No experimento, os juízes foram divididos em dois grupos, com base na análise de uma situação hipotética. Os que, numa situação simulada, tomaram decisões acerca da instrução processual, optaram por condenar os réus de forma unânime. O outro grupo, que não teve contato com a fase de instrução, dividiu-se entre condenações e absolvições de maneira equilibrada.
“É possível depreender que o juiz que tenha participado ativamente da investigação preliminar, notadamente quando se coloca na equivocada função de coprodutor de provas, estará viciado para as fases seguintes da persecução”, afirma Garcete.
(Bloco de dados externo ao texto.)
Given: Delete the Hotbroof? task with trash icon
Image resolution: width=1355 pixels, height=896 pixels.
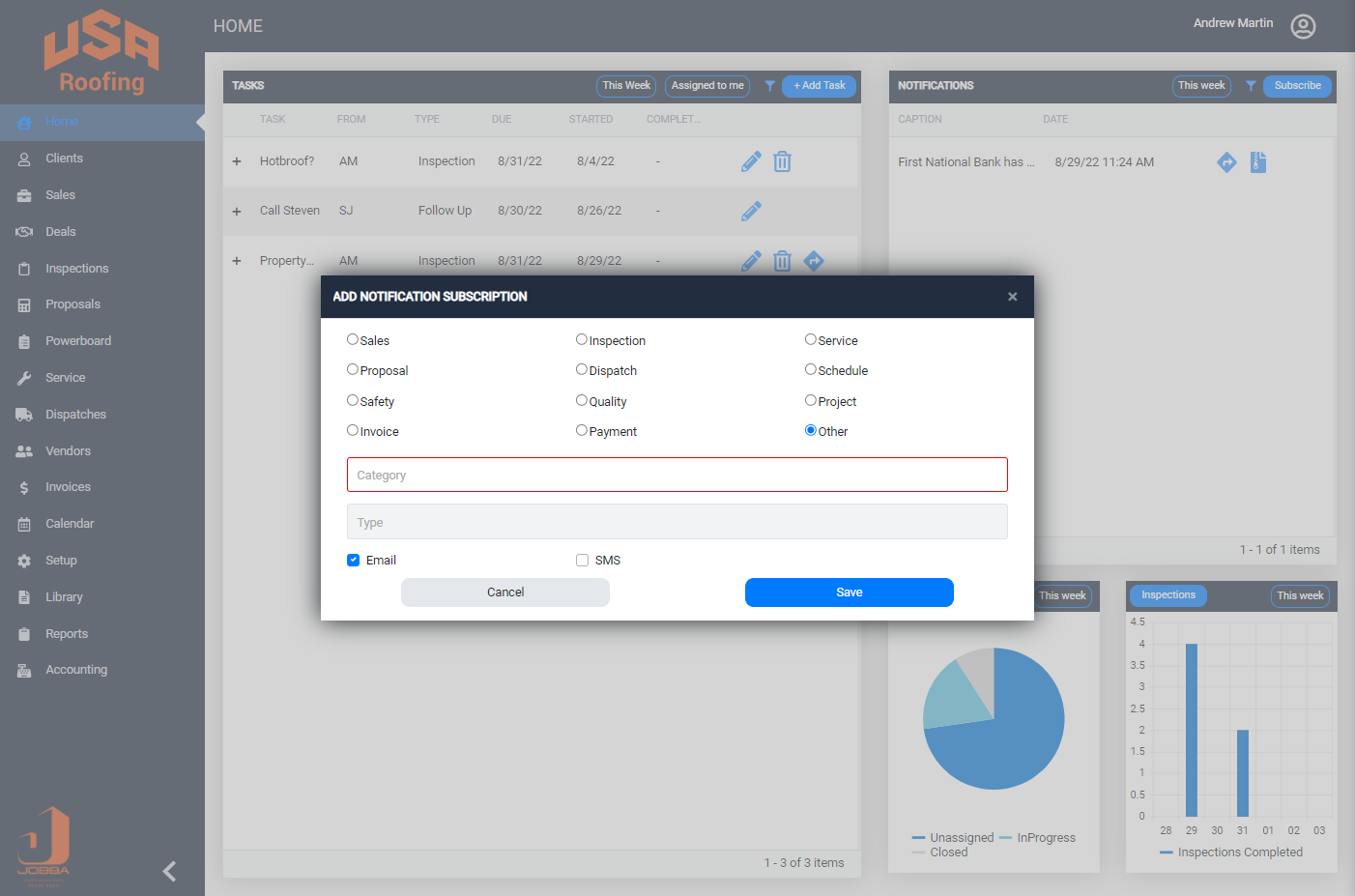Looking at the screenshot, I should tap(782, 161).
Se adotado, o juiz de garantias atuaria em todas as fases do processo anteriores ao oferecimento da denúncia por parte do Ministério Público, incluindo medidas cautelares, ações de busca e apreensão e tomada de depoimentos.
À reportagem Garcete declarou que não vê o risco de passarem a existir duas categorias de juízes, alguns mais importantes que outros. “Essas divisões na magistratura são normais e já existem. Hoje, há juiz de homicídio, juiz de tribunal do júri etc. Cada um tem sua importância”, afirma.
Seriam criadas, por essa proposta, “varas de garantia”, como hoje existem as especializadas em determinados temas como fazenda e infância e juventude, por exemplo.
Também não seria necessário, afirma ele, haver contratação de novos juízes para preencher essas vagas adicionais. “Bastaria haver uma readequação. O juiz terá menos carga de trabalho em cada processo, então compensará isso cuidando de mais processos”, declara.
Em cidades pequenas, juízes poderiam ser emprestados de localidades maiores, atuando na instrução de processos por videoconferência, caso fosse necessário.
A ideia, previsivelmente, é controversa. A Ajufe (Associação dos Juízes Federais) é contra a mudança por questões práticas e jurídicas, embora esteja aberta a discutir o tema, segundo seu presidente, Fernando Mendes.
“Praticamente 40% das comarcas brasileiras só têm um juiz, e isso poderia criar um problema operacional, de não haver uma estrutura adequada para a figura do juiz de garantias”, afirma Mendes.Segundo ele, o sistema brasileiro sempre funcionou bem com base na estrutura atual, em que o juiz cuida desde a fase de investigação. “Isso não o torna suspeito para o julgamento da causa”, declara.Mendes diz, contudo, que o tema tem evoluído. O problema operacional poderia ser resolvido com ajuda da tecnologia, com a criação de juízes de garantia regionais, atendendo a diversas cidades à distância.”A mudança poderia ocorrer de forma gradual”, afirma o magistrado.